[The input]
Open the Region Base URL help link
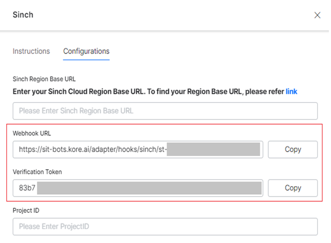coord(291,91)
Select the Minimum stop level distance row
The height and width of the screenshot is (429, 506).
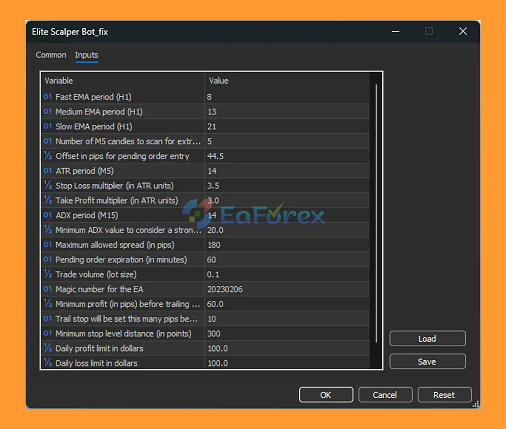click(123, 333)
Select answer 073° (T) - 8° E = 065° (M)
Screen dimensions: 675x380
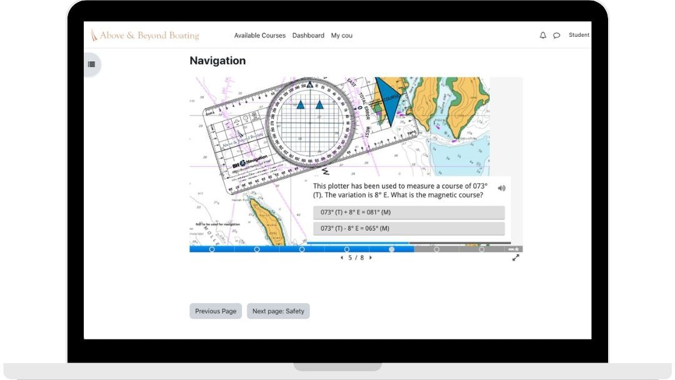coord(409,228)
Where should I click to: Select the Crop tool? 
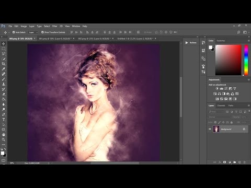pos(4,64)
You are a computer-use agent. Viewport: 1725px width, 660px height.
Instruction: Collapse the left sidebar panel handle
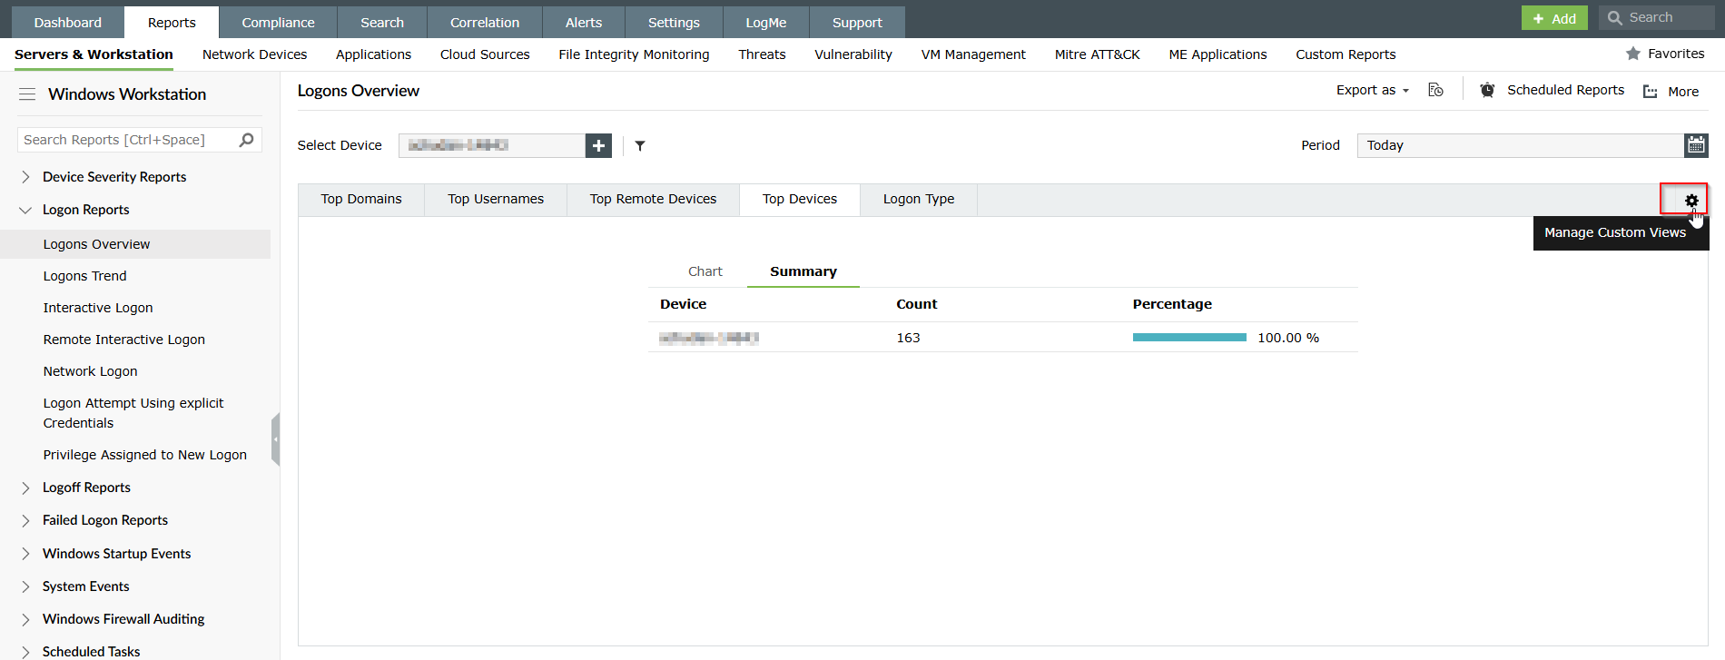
[/The input]
*What you are asked to do*
All lines from the one containing "Select answer 073° (T) - 8° E = 065° (M)" through the final line of the records are to be retyped exactly; no other lines and no pictures are to be included.

*Finished exercise*
Select answer 073° (T) - 8° E = 065° (M)
Screen dimensions: 675x380
coord(409,228)
Where should I click to: Select the Crop tool? 
pos(4,64)
You are a computer-use agent. Viewport: 1725px width, 660px height.
Instruction: Collapse the left sidebar panel handle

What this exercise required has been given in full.